◆ **Problem description**
Write the data below out again, exactly as each line reads.

◆ **Provided data**

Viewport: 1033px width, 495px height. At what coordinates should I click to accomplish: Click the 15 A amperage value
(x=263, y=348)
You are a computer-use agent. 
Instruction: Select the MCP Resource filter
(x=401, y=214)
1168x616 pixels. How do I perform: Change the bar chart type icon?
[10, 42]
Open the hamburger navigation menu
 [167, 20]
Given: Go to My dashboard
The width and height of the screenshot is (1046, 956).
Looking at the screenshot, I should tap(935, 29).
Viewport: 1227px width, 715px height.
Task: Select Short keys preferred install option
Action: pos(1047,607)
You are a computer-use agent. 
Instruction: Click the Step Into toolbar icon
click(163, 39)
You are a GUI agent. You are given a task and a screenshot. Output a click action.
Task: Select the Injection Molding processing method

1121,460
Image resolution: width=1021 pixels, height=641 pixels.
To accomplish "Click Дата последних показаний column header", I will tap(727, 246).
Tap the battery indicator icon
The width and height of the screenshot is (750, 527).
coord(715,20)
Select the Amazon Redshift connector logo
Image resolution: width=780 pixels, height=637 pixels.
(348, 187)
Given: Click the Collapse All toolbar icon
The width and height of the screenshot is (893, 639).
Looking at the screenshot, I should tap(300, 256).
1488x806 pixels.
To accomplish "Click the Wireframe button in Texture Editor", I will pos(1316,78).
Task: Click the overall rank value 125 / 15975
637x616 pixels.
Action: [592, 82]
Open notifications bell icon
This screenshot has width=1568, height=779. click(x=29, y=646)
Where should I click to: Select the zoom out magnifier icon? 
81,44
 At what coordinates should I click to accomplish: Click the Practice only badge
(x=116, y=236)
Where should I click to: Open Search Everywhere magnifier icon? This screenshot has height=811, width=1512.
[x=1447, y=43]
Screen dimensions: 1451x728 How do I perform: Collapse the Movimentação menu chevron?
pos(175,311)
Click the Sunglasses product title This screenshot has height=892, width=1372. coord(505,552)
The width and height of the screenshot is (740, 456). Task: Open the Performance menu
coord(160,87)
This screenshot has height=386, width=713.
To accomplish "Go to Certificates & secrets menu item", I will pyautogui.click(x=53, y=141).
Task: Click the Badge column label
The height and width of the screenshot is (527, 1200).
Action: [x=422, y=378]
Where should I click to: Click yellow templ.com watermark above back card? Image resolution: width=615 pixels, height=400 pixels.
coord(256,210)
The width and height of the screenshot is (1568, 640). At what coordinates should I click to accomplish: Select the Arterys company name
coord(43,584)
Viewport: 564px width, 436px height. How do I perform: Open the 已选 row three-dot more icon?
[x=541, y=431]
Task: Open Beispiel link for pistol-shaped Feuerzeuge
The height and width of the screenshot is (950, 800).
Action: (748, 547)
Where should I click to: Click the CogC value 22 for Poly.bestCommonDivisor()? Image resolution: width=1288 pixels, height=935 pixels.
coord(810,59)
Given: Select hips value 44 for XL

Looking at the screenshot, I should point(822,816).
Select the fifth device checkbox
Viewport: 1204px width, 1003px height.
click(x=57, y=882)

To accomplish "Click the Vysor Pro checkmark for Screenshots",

◆ **Written solution**
Viewport: 1033px width, 495px height. At what coordinates should I click to accomplish: Click the 15 A amperage value
(x=263, y=348)
You are a computer-use agent. 
Instruction: Select the MCP Resource filter
(x=401, y=214)
1168x616 pixels. How do I perform: Change the bar chart type icon?
[10, 42]
Open the hamburger navigation menu
 [167, 20]
Given: Go to My dashboard
The width and height of the screenshot is (1046, 956).
Looking at the screenshot, I should tap(935, 29).
Viewport: 1227px width, 715px height.
Task: Select Short keys preferred install option
Action: pos(1047,607)
You are a computer-use agent. 
Instruction: Click the Step Into toolbar icon
click(163, 39)
You are a GUI agent. You are given a task and a screenshot. Output a click action.
Task: Select the Injection Molding processing method

1121,460
Image resolution: width=1021 pixels, height=641 pixels.
To accomplish "Click Дата последних показаний column header", I will tap(727, 246).
Tap the battery indicator icon
The width and height of the screenshot is (750, 527).
coord(715,20)
Select the Amazon Redshift connector logo
Image resolution: width=780 pixels, height=637 pixels.
(348, 187)
Given: Click the Collapse All toolbar icon
The width and height of the screenshot is (893, 639).
Looking at the screenshot, I should tap(300, 256).
1488x806 pixels.
To accomplish "Click the Wireframe button in Texture Editor", I will pos(1316,78).
Task: Click the overall rank value 125 / 15975
637x616 pixels.
Action: [592, 82]
Open notifications bell icon
This screenshot has width=1568, height=779. click(x=29, y=646)
Where should I click to: Select the zoom out magnifier icon? 
81,44
 At what coordinates should I click to accomplish: Click the Practice only badge
(x=116, y=236)
Where should I click to: Open Search Everywhere magnifier icon? This screenshot has height=811, width=1512.
[x=1447, y=43]
Screen dimensions: 1451x728 How do I perform: Collapse the Movimentação menu chevron?
pos(175,311)
Click the Sunglasses product title This screenshot has height=892, width=1372. coord(505,552)
The width and height of the screenshot is (740, 456). Task: Open the Performance menu
coord(160,87)
This screenshot has height=386, width=713.
To accomplish "Go to Certificates & secrets menu item", I will pyautogui.click(x=53, y=141).
Task: Click the Badge column label
The height and width of the screenshot is (527, 1200).
Action: [x=422, y=378]
Where should I click to: Click yellow templ.com watermark above back card? Image resolution: width=615 pixels, height=400 pixels.
coord(256,210)
The width and height of the screenshot is (1568, 640). At what coordinates should I click to accomplish: Select the Arterys company name
coord(43,584)
Viewport: 564px width, 436px height. How do I perform: Open the 已选 row three-dot more icon?
[x=541, y=431]
Task: Open Beispiel link for pistol-shaped Feuerzeuge
The height and width of the screenshot is (950, 800).
Action: (748, 547)
Where should I click to: Click the CogC value 22 for Poly.bestCommonDivisor()? Image resolution: width=1288 pixels, height=935 pixels.
coord(810,59)
Given: Select hips value 44 for XL

Looking at the screenshot, I should point(822,816).
Select the fifth device checkbox
Viewport: 1204px width, 1003px height.
click(x=57, y=882)

To accomplish "Click the Vysor Pro checkmark for Screenshots",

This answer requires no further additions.